MKTG NaM - pasek na kartach artykułów

Posłowie chcą skończyć z wyrzucaniem na ulicę

(ir)
Gumowscy od wielu miesięcy żyją w strachu przed eksmisją. 
Fot. Krzysztof Mystkowski
Gumowscy od wielu miesięcy żyją w strachu przed eksmisją. Fot. Krzysztof Mystkowski
Posłowie są zgodni: Przepisy trzeba zmienić, bo eksmisje na bruk to barbarzyństwo. Podczas wczorajszej debaty opowiedzieli się więc za dalszymi pracami nad projektem nowelizacji kodeksu postępowania cywilnego.

Posłowie są zgodni: Przepisy trzeba zmienić, bo eksmisje na bruk to barbarzyństwo.

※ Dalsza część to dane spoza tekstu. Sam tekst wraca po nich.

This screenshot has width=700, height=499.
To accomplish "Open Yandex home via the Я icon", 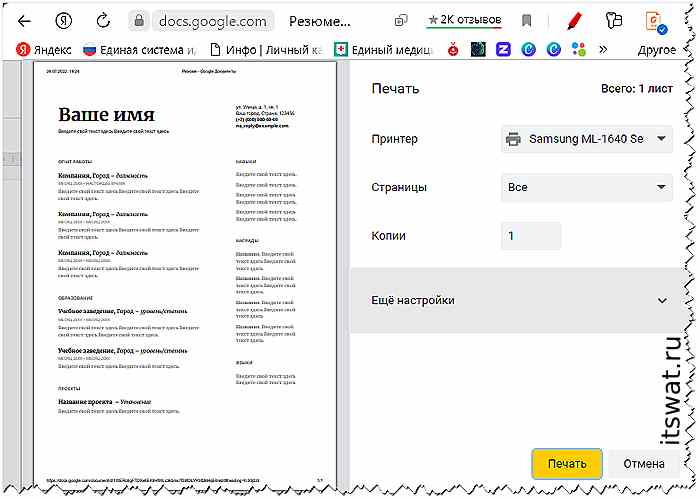I will coord(63,20).
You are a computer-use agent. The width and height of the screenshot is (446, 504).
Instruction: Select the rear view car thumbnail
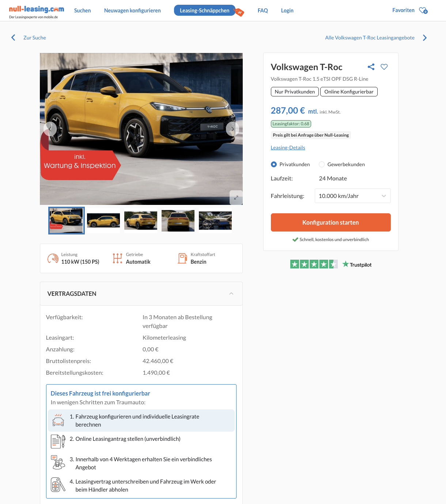178,221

Podczas wczorajszej debaty opowiedzieli się więc za dalszymi pracami nad projektem nowelizacji kodeksu postępowania cywilnego. Przewiduje on m.in., że warunkiem eksmisji byłoby zapewnienie wyrzucanym lokatorom tymczasowego pomieszczenia. Inaczej - egzekucja komornicza nie wchodzi w grę.
- Dopiero gdy parlament te zmiany przyklepie, spokojnie położę się spać - mówi Krystyna Gumowska z Gdańska. - Na razie odchodzę od zmysłów, bo wisi nad nami widmo eksmisji. Mąż stracił pracę, ja zarabiam ok. 300 złotych, mamy czworo dzieci i ok. 15 tysięcy złotych długu. Od wielu miesięcy nie płacimy czynszu, bo pieniędzy brakuje nam nawet na chleb. Wciąż się boimy, że rankiem zapuka komornik i wyrzuci nas na ulicę. Tak jak sasiadów. Bez dokumentów i bielizny na zmianę.
Tamtych eksmitowanych sąsiadów było siedmioro. Mieli małe dzieci. I nikt się nad nimi nie ulitował, nie pomógł. Gumowscy zabrali ich więc do swojego mieszkania. Na 37 metrach kwadratowych, w dwóch niewielkich pokoikach, musiało się zmieścić trzynaście osób! To było w lipcu ub. r.
- Spaliśmy na materacach, godzinami staliśmy w kolejce do łazienki, ale nie narzekaliśmy - tłumaczy Emilia, córka pani Krystyny. - Uznaliśmy, że tak trzeba. Bo dziś oni potrzebują pomocy, jutro my możemy znaleźć się w podobnej sytuacji. Tu są bardzo wysokie czynsze. Niemal połowa rodzin z naszego bloku zalega z opłatami.
- Wszyscy trafiliśmy do budynku przy ul. Hallera 50 A ,na chwilę", na czas remontu naszych poprzednich mieszkań, a tkwimy tu już kilkanaście lat - wyjaśnia pani Krystyna.
Gumowscy do 1987 roku mieszkali przy al. Zwycięstwa 34. Ale tamten lokal był zagrzybiony, wyprowadzili się więc. Po paru miesiącach okazało się, że nie mają gdzie wrócić, bo ,ich" mieszkanie zajęli dzicy lokatorzy. Zostali na lodzie. Teraz - z uwagi na długi - nie mogą się doprosić nawet o umowę najmu. Ani ubiegać się o dodatek mieszkaniowy.
Dziuletta Łapczyńska, administratorka z ROM 7, któremu budynek podlega, przyznaje, że blisko połowa z 32 rodzin nie radzi sobie finansowo.
- Nie wykluczam kolejnych wniosków o eksmisję - informuje.
Sąsiedzi, którym Gumowscy udzielili schronienia, już się od nich wyprowadzili. Zajęli, na dziko, lokal bez prądu i ogrzewania. Nie chcą ujawnić adresu, bo to pomieszczenie jest ich jedyną szansą. Oni też utrzymują się z jednej pensji. I nawet nie stać ich na opłacenie noclegowni. A kolejnej eksmisji sobie nie wyobrażają.

Eksmisje na Pomorzu

Do Sądu Rejonowego w Kościerzynie w 2001 r. wpłynęło 18 spraw w związku z eksmisją z lokali mieszkalnych. Wszystkie sprawy zostały zakończone. W przypadku siedmiu z nich wymiar sprawiedliwości podjął decyzję o eksmisji, przyznając jednocześnie pięć zastępczych lokali socjalnych. Do Sądu Rejonowego wpłynęła również jedna sprawa dotycząca eksmisji z lokalu użytkowego, która nie została zakończona.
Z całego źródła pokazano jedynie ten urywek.